▶ _YOUR TASK_:
Each line, starting at the one with "Send the chat message" and running to the end of the data below, is to be set down again exactly, both ends included; leave pictures out.

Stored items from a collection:
********************
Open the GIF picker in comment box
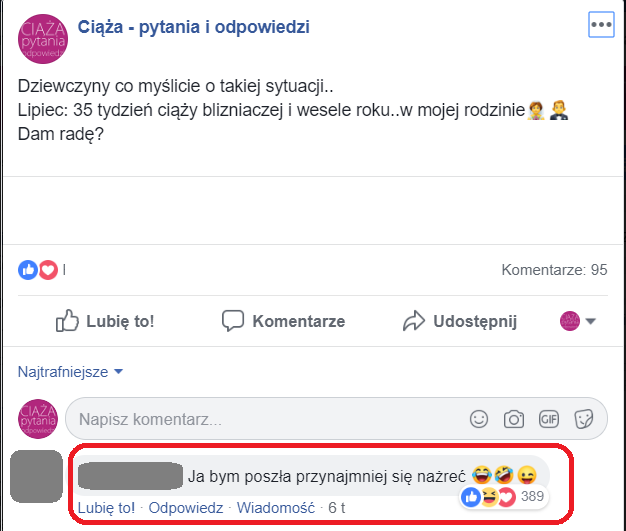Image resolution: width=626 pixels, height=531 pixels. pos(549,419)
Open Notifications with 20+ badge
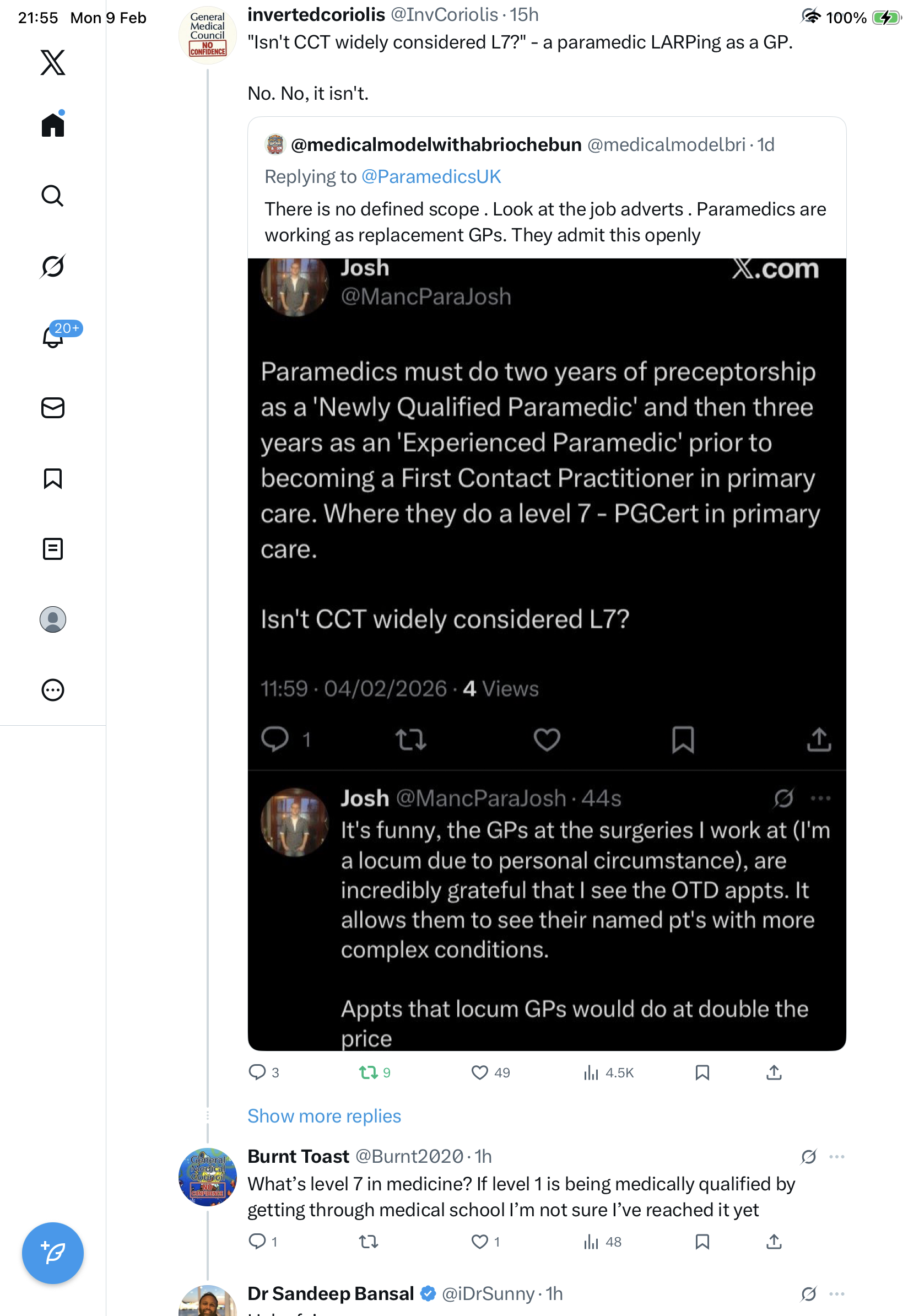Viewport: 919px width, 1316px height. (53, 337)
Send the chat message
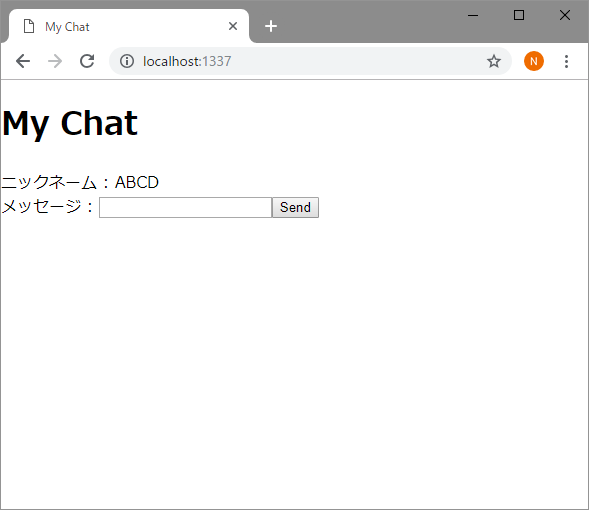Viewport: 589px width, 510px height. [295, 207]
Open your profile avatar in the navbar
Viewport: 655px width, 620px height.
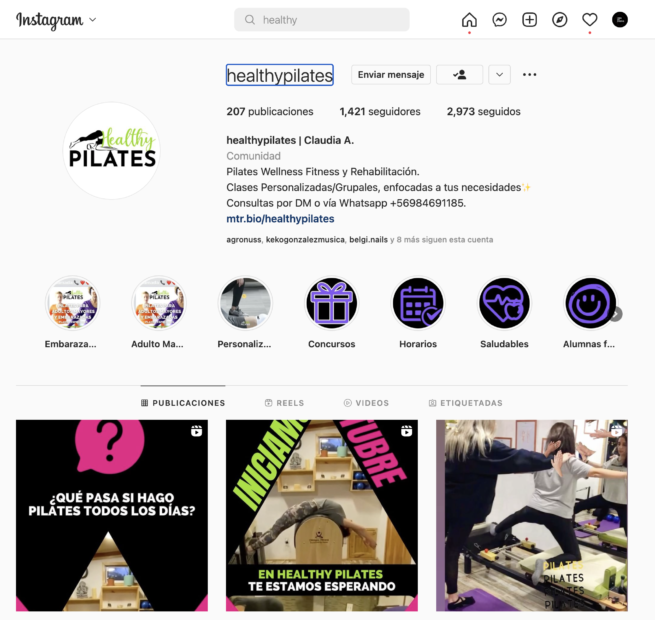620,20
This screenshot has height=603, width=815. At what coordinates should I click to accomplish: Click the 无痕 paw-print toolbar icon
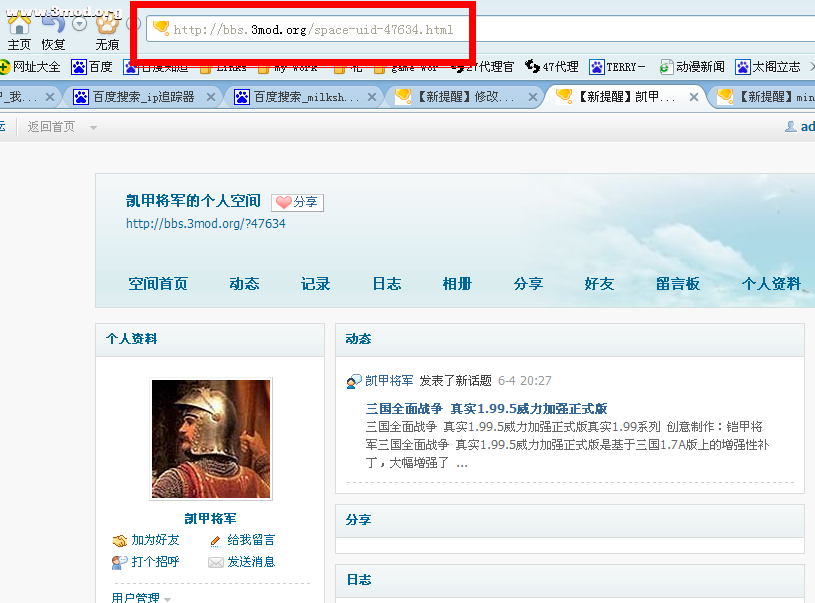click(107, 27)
********************
▶ _EXERCISE OUTPUT_:
Send the chat message
Viewport: 589px width, 510px height. [295, 207]
Open your profile avatar in the navbar
Viewport: 655px width, 620px height.
620,20
This screenshot has height=603, width=815. At what coordinates should I click to accomplish: Click the 无痕 paw-print toolbar icon
click(107, 27)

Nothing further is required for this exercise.